Salmon farmers with the worst records on animal welfare have been named and shamed by campaigners hoping to provoke reforms.
The Scottish animal charity, OneKind, has drawn up league tables ranking the performance of companies and individual fish farms on death rates, overcrowding, lice infestations, seal shooting and escapes in 2017.
Firms criticised for their poor standards include Loch Duart, Marine Harvest, The Scottish Salmon Company and Grieg Seafoods Shetland. The farm labeled as having the worst record for fish welfare was Poll na Gille on Loch Shuna in Argyll, run by Marine Harvest.
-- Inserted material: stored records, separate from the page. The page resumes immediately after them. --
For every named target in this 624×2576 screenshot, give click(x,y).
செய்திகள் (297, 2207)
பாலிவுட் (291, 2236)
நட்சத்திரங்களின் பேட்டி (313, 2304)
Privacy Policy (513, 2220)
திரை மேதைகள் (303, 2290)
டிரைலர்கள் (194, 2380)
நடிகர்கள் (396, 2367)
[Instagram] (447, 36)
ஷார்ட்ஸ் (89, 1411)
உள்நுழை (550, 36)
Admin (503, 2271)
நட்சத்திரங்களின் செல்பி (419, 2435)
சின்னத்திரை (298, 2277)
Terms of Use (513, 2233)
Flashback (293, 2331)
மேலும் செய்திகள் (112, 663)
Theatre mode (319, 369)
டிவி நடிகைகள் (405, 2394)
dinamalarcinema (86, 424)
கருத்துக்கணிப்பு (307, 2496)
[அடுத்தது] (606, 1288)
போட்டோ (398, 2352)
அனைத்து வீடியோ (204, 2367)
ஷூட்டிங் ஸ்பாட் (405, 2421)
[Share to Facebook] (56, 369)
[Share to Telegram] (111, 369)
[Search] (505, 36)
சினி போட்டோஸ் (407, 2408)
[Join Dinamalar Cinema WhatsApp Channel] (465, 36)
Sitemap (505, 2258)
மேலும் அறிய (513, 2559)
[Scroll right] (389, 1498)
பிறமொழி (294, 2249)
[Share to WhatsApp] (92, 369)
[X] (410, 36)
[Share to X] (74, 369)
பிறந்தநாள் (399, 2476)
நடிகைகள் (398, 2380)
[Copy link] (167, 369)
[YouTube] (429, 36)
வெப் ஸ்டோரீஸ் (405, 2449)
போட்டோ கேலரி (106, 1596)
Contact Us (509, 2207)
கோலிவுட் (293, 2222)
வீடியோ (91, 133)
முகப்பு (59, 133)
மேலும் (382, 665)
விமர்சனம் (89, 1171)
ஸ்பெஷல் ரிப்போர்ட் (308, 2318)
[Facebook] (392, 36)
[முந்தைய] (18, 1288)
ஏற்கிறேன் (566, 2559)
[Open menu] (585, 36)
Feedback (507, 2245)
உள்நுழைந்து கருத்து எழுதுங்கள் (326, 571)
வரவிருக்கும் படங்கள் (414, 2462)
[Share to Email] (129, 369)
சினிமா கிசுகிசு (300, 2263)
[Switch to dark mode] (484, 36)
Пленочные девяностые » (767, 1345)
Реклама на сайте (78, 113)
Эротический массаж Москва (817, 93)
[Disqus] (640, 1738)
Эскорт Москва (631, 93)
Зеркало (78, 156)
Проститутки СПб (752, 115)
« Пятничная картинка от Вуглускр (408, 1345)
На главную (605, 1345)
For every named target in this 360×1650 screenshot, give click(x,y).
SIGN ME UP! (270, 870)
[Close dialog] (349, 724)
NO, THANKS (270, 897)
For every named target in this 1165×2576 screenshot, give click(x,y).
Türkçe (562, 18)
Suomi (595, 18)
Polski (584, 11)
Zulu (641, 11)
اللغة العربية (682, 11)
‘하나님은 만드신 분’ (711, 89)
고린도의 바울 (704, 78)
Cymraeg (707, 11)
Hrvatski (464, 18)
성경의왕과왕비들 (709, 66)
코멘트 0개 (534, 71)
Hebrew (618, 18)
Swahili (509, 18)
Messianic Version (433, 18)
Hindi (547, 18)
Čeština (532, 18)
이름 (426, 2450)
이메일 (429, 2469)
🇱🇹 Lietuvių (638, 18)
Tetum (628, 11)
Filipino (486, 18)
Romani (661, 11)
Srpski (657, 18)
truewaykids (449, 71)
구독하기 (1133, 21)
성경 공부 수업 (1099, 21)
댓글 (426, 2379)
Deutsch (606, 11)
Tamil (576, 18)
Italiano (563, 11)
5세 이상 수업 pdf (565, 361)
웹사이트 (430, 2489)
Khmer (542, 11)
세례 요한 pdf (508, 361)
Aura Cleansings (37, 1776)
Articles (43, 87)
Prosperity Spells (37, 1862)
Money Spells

Other caged salmon farms ranked highly for “negative welfare” included MacLeans Nose at Kilchoan in Highland, Bagh dail nan Cean in Argyll, Vuiabeag off the Isle of Lewis, Badcall Bay in Sutherland, Loch Carnan off South Uist and Inch Kenneth in Argyll .
OneKind said that fish were suffering and called on salmon farmers to “urgently up their game”. The fish farming industry, however, insisted that campaigners had failed to accurately reflect “the care taken at farms to ensure good animal welfare.”
Click on the map to reveal the negative welfare scores of individual fish farms, with higher numbers indicating poorer performances. Red are 8-11, yellow 1-7 and green 0. Map thanks to Sarah Allen.
Farmed salmon are Scotland’s biggest food export but have been hit in recent years by disease and lice problems. Plans to double the business from £1.8 billion in 2016 to £3.6 billion by 2030 are under investigation by MSPs at Holyrood.
OneKind examined publicly available data for 185 salmon farms operating in Scotland in 2017. The group has also helped channel funding from Eurogroup for Animals in Brussels for an investigation by The Ferret, which is publishing a series of reports on the fish farming industry.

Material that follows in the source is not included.